Thursday, August 1, 2013

How much I do love you…

My dear, sweet Lillian,

You. Drive. Me. Crazy. Every day. At 3 and a half you are really coming into some serious attitude and a fierce independence streak. You get overly excited while playing with Miles and don’t realize how much stronger you are then him. I find you doing things like playing in the toilet water that hasn’t yet been flushed or rummaging through the very expensive container or baby formula. No matter how much time we spend at the park I have to carry you kicking and screaming to the car when it is time to go home.

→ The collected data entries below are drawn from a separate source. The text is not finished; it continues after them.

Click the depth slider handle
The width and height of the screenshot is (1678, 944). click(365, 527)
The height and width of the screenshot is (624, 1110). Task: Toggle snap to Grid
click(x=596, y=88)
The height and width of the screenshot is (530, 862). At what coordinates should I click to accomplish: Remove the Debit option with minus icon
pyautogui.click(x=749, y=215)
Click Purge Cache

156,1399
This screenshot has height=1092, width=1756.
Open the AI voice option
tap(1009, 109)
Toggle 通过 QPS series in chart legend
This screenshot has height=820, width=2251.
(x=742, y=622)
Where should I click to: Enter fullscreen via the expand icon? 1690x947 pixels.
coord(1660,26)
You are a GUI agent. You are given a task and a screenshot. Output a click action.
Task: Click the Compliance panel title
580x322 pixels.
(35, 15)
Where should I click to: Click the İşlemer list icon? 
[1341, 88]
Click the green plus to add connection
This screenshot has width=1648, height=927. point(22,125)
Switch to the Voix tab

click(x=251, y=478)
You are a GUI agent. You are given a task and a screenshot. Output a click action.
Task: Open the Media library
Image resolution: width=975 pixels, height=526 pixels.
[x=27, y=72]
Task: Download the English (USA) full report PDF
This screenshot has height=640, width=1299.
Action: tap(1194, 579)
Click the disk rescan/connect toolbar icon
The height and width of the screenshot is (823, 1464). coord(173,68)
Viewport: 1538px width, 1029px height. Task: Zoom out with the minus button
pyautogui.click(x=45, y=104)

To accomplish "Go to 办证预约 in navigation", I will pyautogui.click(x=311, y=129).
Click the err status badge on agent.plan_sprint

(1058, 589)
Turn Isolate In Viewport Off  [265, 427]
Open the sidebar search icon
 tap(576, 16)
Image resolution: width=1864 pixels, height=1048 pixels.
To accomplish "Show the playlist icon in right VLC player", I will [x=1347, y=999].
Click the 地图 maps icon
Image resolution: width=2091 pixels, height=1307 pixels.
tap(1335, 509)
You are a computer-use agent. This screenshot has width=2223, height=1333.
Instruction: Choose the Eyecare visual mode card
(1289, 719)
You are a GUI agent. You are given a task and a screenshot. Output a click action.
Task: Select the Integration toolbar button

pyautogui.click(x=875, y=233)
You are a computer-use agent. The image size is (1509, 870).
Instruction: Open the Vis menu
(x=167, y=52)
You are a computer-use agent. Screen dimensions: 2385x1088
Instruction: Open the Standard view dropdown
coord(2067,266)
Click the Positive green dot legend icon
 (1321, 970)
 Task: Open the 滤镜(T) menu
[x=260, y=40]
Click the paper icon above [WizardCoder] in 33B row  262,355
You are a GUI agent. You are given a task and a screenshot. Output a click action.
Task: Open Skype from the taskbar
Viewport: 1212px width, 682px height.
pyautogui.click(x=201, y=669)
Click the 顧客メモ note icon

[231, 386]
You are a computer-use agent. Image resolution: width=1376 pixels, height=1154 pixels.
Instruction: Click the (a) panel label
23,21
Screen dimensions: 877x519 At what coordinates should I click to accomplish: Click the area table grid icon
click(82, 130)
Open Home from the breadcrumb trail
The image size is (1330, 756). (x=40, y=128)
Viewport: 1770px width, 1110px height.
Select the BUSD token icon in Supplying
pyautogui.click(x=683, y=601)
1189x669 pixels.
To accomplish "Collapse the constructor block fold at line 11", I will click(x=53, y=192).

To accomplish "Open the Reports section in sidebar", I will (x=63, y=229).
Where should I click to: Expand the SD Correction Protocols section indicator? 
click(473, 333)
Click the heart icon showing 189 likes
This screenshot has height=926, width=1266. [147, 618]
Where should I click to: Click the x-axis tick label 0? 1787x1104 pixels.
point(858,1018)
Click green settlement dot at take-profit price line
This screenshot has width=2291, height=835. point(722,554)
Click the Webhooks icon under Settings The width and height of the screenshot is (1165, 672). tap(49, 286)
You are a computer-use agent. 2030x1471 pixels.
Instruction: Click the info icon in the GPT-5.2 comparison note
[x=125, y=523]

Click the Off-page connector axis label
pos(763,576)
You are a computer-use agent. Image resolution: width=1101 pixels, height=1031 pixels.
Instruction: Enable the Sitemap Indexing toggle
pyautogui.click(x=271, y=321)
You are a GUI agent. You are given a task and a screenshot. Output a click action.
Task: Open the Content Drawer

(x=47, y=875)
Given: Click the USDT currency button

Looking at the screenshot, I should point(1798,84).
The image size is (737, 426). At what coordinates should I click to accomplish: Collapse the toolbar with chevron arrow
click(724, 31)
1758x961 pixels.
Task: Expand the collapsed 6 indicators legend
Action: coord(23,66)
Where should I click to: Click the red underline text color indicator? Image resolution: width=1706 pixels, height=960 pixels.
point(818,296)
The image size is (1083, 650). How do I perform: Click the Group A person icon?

So many times I find myself thinking “How am I ever going to manage this girl?” But the thing I find myself thinking even more than that is “I can’t believe how sweet and wonderful this little child is.” How grateful I am for your precious, precious spirit in my life. You constantly amaze me with your kindness and love. Every morning I am greeted with the sweetest “Mommy!! I missed you! How are you?” at my bedside. Whenever you tell me that you love me you tip your head to the side and stare at me with so much love I want to burst. At the most random times you’ll tell me that I’m pretty and that you love my hair/face/outfit, usually when I need to hear that the most. You always want to show me things and have me watch you be silly or dance. You are almost as aware as me of your brother’s emotions. When he cries you either make sure I know or you start singing a made up little song to him and sweetly tell him not to cry. Sometimes if Miles wakes up in the night and I am too passed out to hear him you’ll come into my room and make sure I know that “Miles needs help, mommy.” You even gave him a bite of your Oreo the other day when you knew it was the last one. You are almost always willing to get things for me when I ask you to and love to help out when you can. When I do things as simple as putting away the dishes you always make sure to tell me “Good job!! with a big thumbs up and a smile. Your kindness and generosity are endless.

How I desperately want you to know that I love you. That no matter what you do I will always love you. There are so many things I want for you and so much I am already dreading for you to experience. I wish I could do the hard things for you. That I could shield you from pain. I hope I can somehow get you to understand how special you are and how perfect you are. You hopefully have a long life ahead of you and at some point hard things will come. Your feelings will get hurt and your dreams won’t always come true. I just hope I can always bring you comfort and a safe place to return to. I hope I can instill in you the strength that you will need to face the world. I hope that I never do or say anything that will break your spirit or make you doubt yourself.

I am not perfect. I’m far from it. I lose my temper and I get frustrated. Even so, I am always keenly aware of just how lucky I am to be your mother. How lucky I am to get to care for you and help protect and guide you and love you in this life. You will never know just how special you are to me. I cherish every hug and touch from you because I know that someday in the not to distant future you won’t want to be my shadow any more. I won’t be the center of your world and I won’t get to spend every waking hour with you. It breaks my heart already to think about it. I wish I could capture the feeling of your tight embrace and your little arms around my neck. That, to me, is the most precious, most wonderful part of being your mother. I never knew that I could have so much love for such a tiny person. That I would ever be willing to put my needs aside so many times in a day so you can have what you want.

I don’t ever think I’ll be able to tell you enough how very much I love you. Being your mother is the most important thing I could ever do and I am so grateful I get this opportunity. You are amazing. You are perfect. Please don’t ever forget that.